Les fondateurs de l’Union Européenne, ces politiciens-mêmes qui l’ont conçue après la Seconde Guerre Mondiale, voulaient déjà créer quelque chose comme des « États-Unis d’Europe ». Le projet entier, qui comprenait un petit gouvernement européen et une deuxième chambre pour contrôler celui-ci, était déjà complètement prêt en 1953 pour être réalisé concrètement. Mais comme la France a bloqué ce plan d’une Europe centraliste au moment décisif, l’UE a dû se contenter de l’établissement d’une union douanière. La vision d’une Europe-Unie n’a jamais été vraiment oubliée et des « politiciens Europe » ont continué à la poursuivre constamment. Le 15 septembre 2010 les membres du Parlement européen ont constitué ce qu’on appelle le « groupe Spinelli ». Il est nommé ainsi d’après Altiero Spinelli (1907-1986), un maître à penser historique de l’Etat unique européen selon le modèle des Etats-Unis d’Amérique.
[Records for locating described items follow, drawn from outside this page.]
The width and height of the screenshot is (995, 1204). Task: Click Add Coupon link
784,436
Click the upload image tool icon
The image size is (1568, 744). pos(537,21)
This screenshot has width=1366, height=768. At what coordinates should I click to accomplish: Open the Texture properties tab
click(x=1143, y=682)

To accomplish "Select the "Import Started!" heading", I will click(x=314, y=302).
Parmi les fondateurs du « groupe Spinelli » on compte en particulier le politicien belge Guy Verhofstadt, membre du parlement européen depuis 2009 et Daniel Cohn-Bendit, un politicien franco-allemand du parti écologiste allemand.
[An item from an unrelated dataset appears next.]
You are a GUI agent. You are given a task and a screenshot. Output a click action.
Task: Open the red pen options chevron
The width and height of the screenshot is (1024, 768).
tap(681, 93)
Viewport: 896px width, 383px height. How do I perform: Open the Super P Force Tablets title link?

Dans une interview avec l’hebdomadaire « Zeit Online » du 6 juin 2017 Guy Verhofstadt a dit que la commission de l’UE, qui est faussement considérée comme étant le gouvernement de l’UE, devrait être abolie. Il faudrait selon lui « un petit gouvernement européen composé de 12 à 15 personnes ». Il faudrait rompre, dit Guy Vorhofstadt, avec « l’idée bête » « que chaque pays devrait avoir un représentant dans un tel gouvernement ». Actuellement une nouvelle star se fait remarquer dans le ciel européen, qui se fait passer pour un politicien européen « dévoué » : Le Président français Emmanuel Macron. Lors de tous ses discours après son élection on a toujours pu voir sur l’image le drapeau de l’UE ostensiblement placé à côté du drapeau français. Kla.TV a déjà parlé de la carrière d’Emmanuel Macron dans différentes émissions. En juillet 2017 Monsieur Macron a rencontré Madame Merkel à Berlin : Ensemble ils ont annoncé un agenda commun pour des réformes dans l’UE et dans la zone européenne. Pourtant, ont-ils dit on devrait aussi être éventuellement disposé à « modifier des traités » existants.
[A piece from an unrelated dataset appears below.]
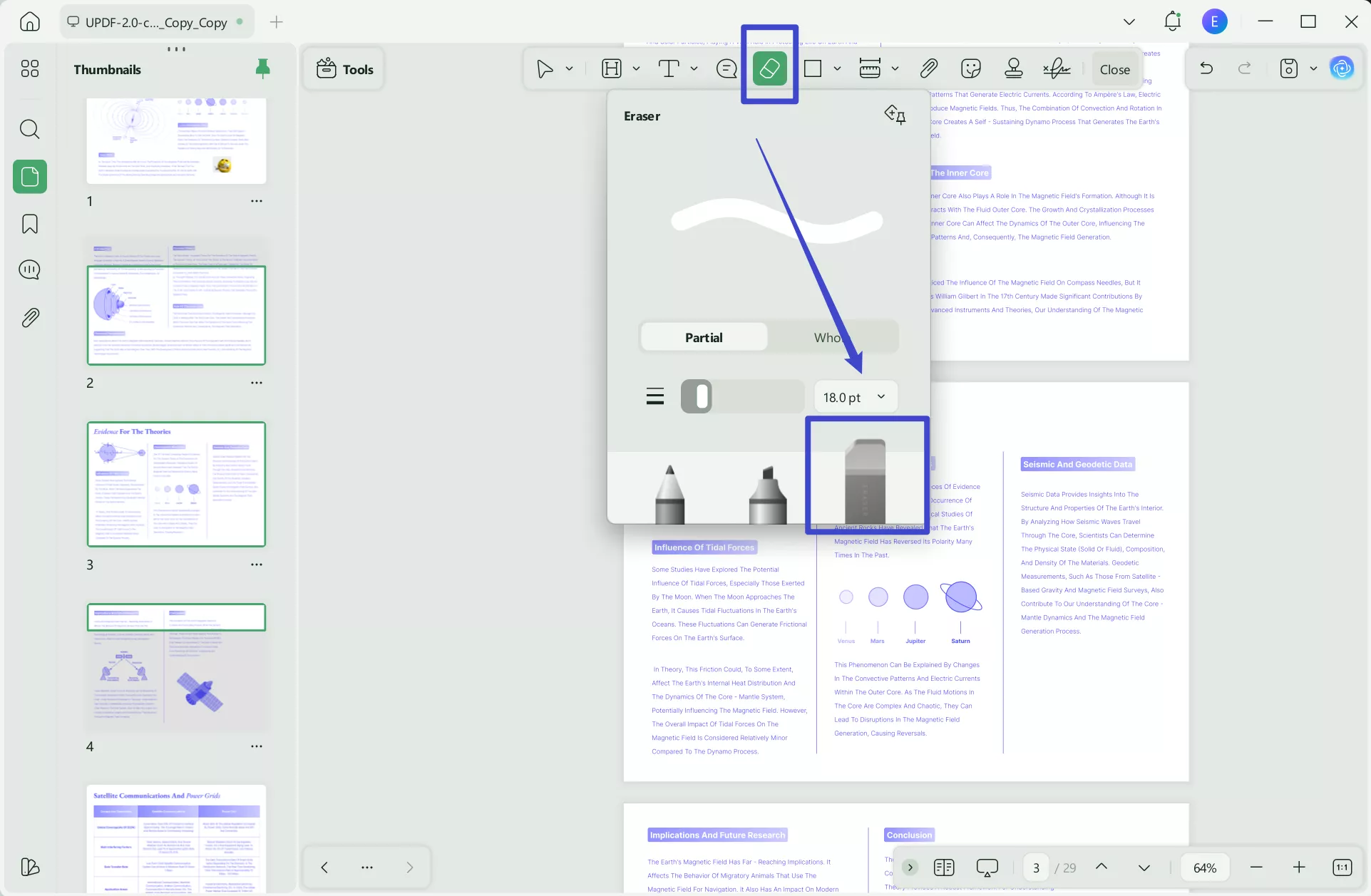1371x896 pixels.
Task: Open the UPDF AI assistant icon
Action: coord(1342,68)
Le 29 août Monsieur Macron a annoncé qu’il voudrait faire des nouvelles propositions après les élections au Bundestag pour « faire revivre notre Europe ». Le 26 septembre il a déclaré à l’Université de la Sorbonne à Paris, comment il imaginait l’avenir de l’UE. Selon l’opinion des médias français ce n’est pas par hasard que cela a eu lieu seulement deux jours après les élections allemandes au Bundestag ; par là Monsieur Macron faisait en quelque sorte ses propositions pour la future UE à la nouvelle coalition gouvernementale allemande et il comptait sur l’aide de Madame Merkel.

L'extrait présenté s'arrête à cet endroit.